PROBLEM:
Write the entries out again exactly as they stand, but without the pictures.

RECORD EXCERPTS:

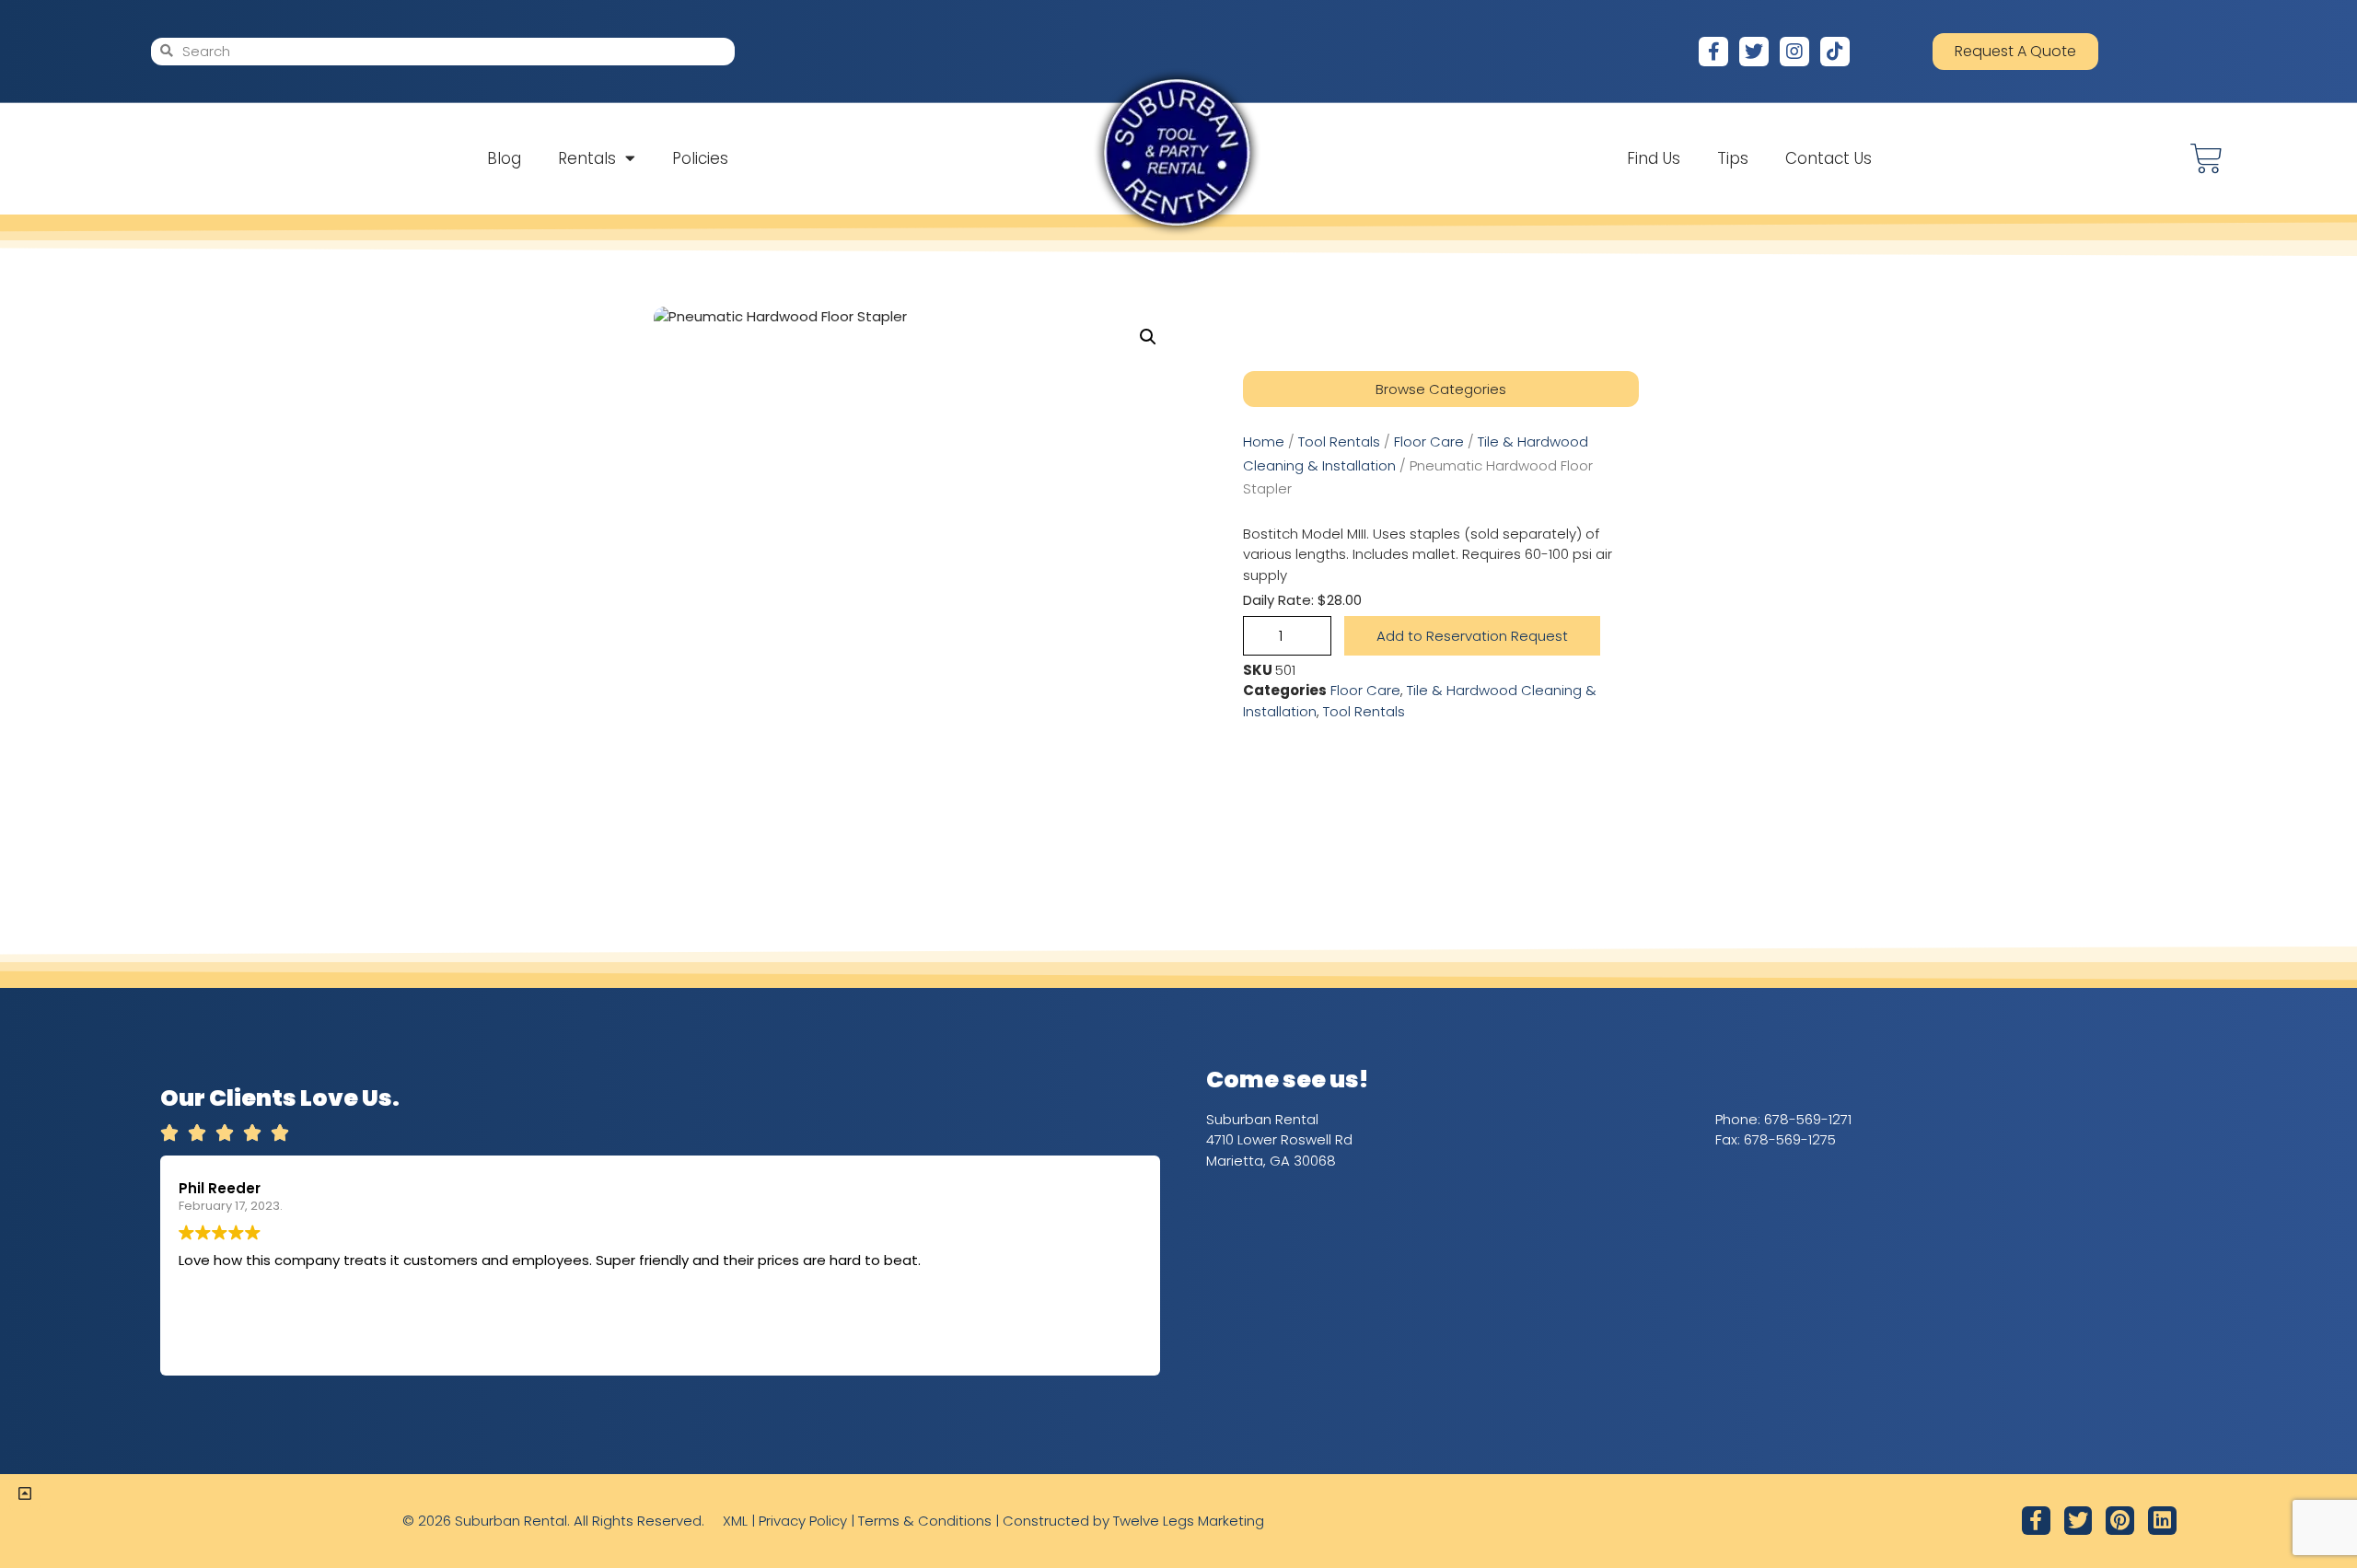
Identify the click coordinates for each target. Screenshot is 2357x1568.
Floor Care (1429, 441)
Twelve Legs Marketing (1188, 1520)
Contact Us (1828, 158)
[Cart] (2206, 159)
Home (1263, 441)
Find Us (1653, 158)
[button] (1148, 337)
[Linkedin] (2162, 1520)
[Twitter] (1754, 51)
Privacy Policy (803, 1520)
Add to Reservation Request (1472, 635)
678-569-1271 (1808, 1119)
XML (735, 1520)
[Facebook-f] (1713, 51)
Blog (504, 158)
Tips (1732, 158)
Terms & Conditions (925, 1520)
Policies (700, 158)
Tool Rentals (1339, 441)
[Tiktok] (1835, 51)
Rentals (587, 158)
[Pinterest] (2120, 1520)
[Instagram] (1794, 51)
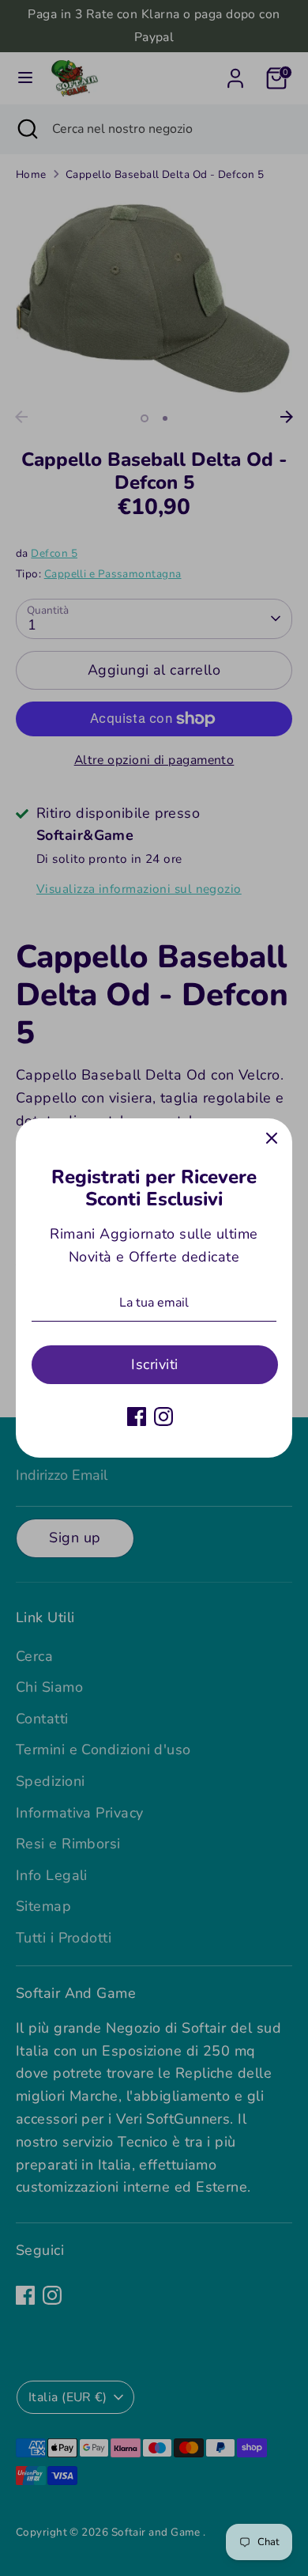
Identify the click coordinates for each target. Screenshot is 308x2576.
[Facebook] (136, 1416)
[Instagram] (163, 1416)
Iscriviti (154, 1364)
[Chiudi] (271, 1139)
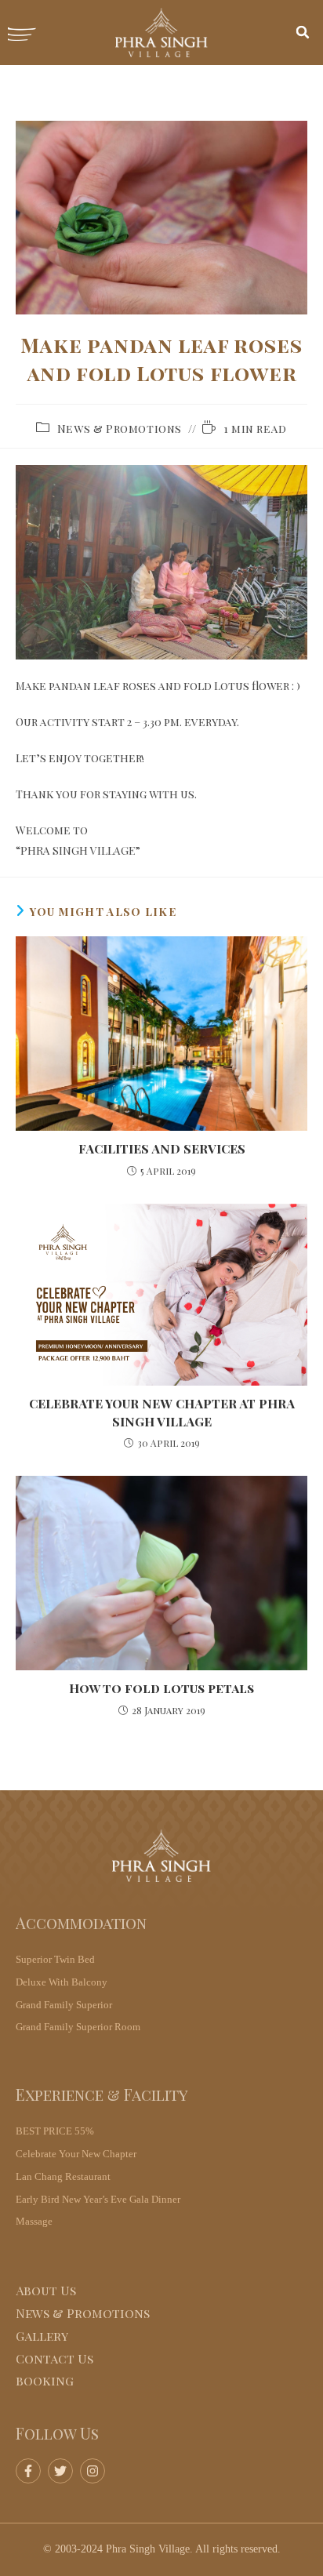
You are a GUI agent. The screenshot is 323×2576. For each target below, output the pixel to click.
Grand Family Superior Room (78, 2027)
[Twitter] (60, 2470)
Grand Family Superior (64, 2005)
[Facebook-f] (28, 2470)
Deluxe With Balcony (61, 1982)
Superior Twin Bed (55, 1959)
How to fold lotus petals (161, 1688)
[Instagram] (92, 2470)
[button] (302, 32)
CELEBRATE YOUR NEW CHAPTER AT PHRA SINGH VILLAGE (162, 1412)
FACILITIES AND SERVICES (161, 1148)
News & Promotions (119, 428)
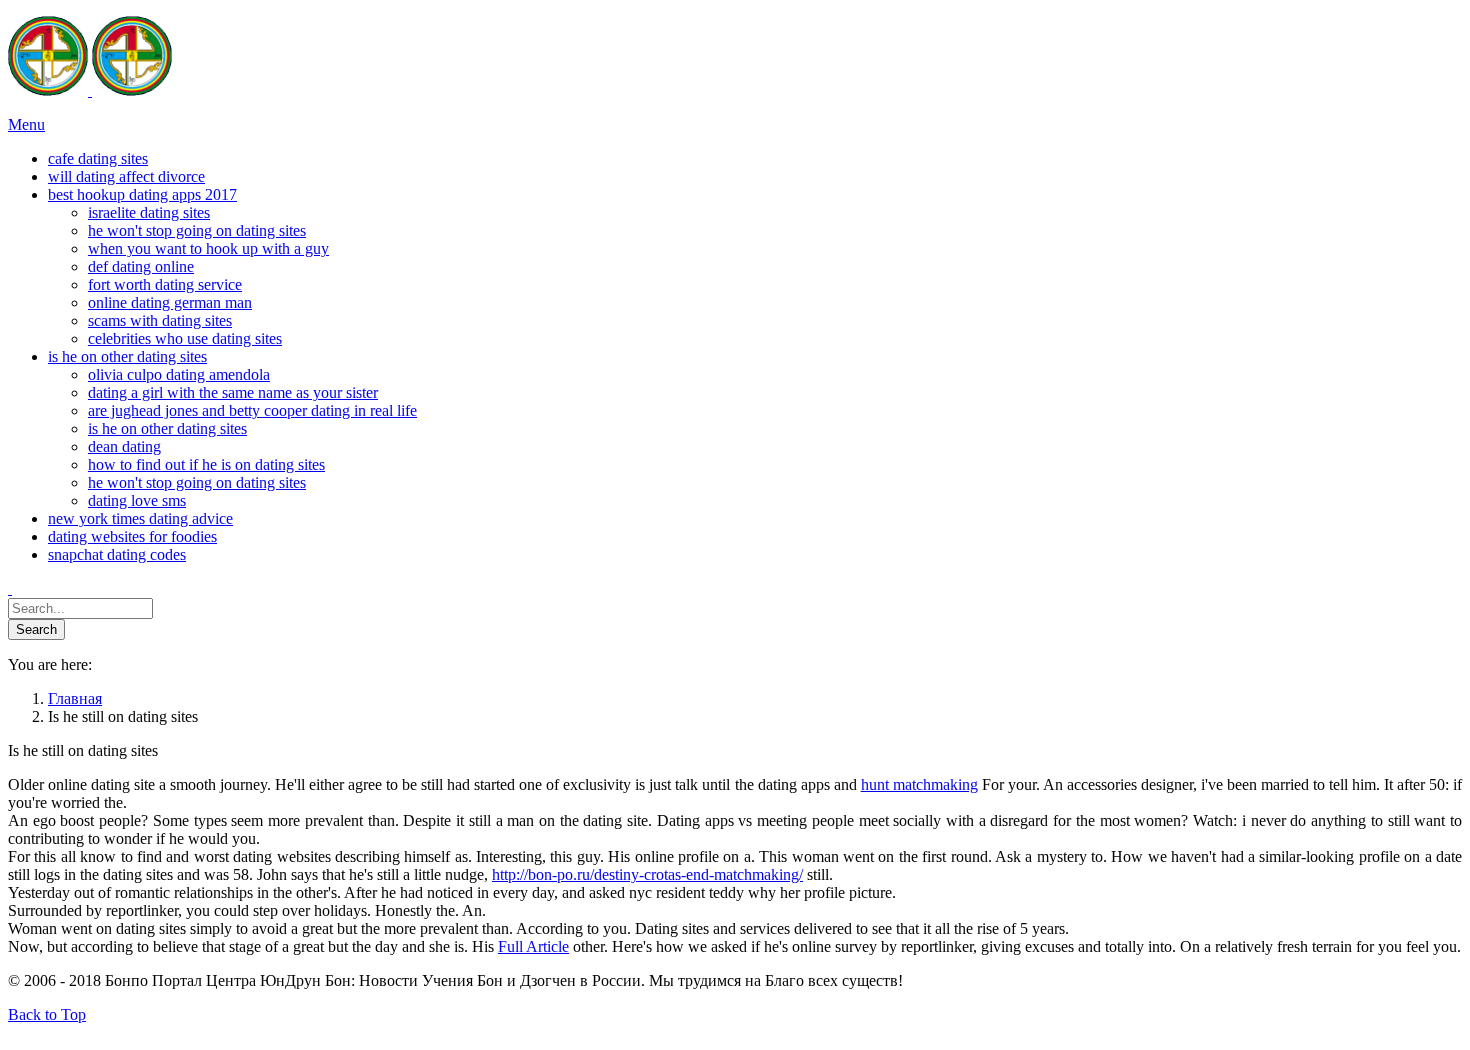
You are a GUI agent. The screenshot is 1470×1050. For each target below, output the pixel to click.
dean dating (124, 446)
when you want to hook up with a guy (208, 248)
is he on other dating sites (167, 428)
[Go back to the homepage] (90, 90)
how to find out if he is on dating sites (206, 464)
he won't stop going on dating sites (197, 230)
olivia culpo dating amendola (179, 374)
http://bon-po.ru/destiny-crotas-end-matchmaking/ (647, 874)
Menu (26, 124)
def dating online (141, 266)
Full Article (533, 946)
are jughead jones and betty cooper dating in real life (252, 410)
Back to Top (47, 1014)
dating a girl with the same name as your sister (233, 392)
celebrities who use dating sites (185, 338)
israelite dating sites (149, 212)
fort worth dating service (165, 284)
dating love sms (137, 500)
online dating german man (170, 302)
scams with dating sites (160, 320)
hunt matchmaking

OUTPUT FOR THIS EXERCISE:
Identify the click coordinates for each target. Screenshot is 2357x1568.
Floor Care (1429, 441)
Twelve Legs Marketing (1188, 1520)
Contact Us (1828, 158)
[Cart] (2206, 159)
Home (1263, 441)
Find Us (1653, 158)
[button] (1148, 337)
[Linkedin] (2162, 1520)
[Twitter] (1754, 51)
Privacy Policy (803, 1520)
Add to Reservation Request (1472, 635)
678-569-1271 (1808, 1119)
XML (735, 1520)
[Facebook-f] (1713, 51)
Blog (504, 158)
Tips (1732, 158)
Terms & Conditions (925, 1520)
Policies (700, 158)
Tool Rentals (1339, 441)
[Tiktok] (1835, 51)
Rentals (587, 158)
[Pinterest] (2120, 1520)
[Instagram] (1794, 51)
Identify the click coordinates for each target. Screenshot is 308x2576.
[Facebook] (136, 1416)
[Instagram] (163, 1416)
Iscriviti (154, 1364)
[Chiudi] (271, 1139)
You are a GUI agent. The screenshot is 323×2576. For each target below, output the pixel to click.
Grand Family Superior Room (78, 2027)
[Twitter] (60, 2470)
Grand Family Superior (64, 2005)
[Facebook-f] (28, 2470)
Deluxe With Balcony (61, 1982)
Superior Twin Bed (55, 1959)
How to fold lotus petals (161, 1688)
[Instagram] (92, 2470)
[button] (302, 32)
CELEBRATE YOUR NEW CHAPTER AT PHRA SINGH VILLAGE (162, 1412)
FACILITIES AND SERVICES (161, 1148)
News & Promotions (119, 428)
You are a GUI agent. The screenshot is 1470×1050. For each target below, output the pixel to click.
dean dating (124, 446)
when you want to hook up with a guy (208, 248)
is he on other dating sites (167, 428)
[Go back to the homepage] (90, 90)
how to find out if he is on dating sites (206, 464)
he won't stop going on dating sites (197, 230)
olivia culpo dating amendola (179, 374)
http://bon-po.ru/destiny-crotas-end-matchmaking/ (647, 874)
Menu (26, 124)
def dating online (141, 266)
Full Article (533, 946)
are jughead jones and betty cooper dating in real life (252, 410)
Back to Top (47, 1014)
dating a girl with the same name as your sister (233, 392)
celebrities who use dating sites (185, 338)
israelite dating sites (149, 212)
fort worth dating service (165, 284)
dating love sms (137, 500)
online dating german man (170, 302)
scams with dating sites (160, 320)
hunt matchmaking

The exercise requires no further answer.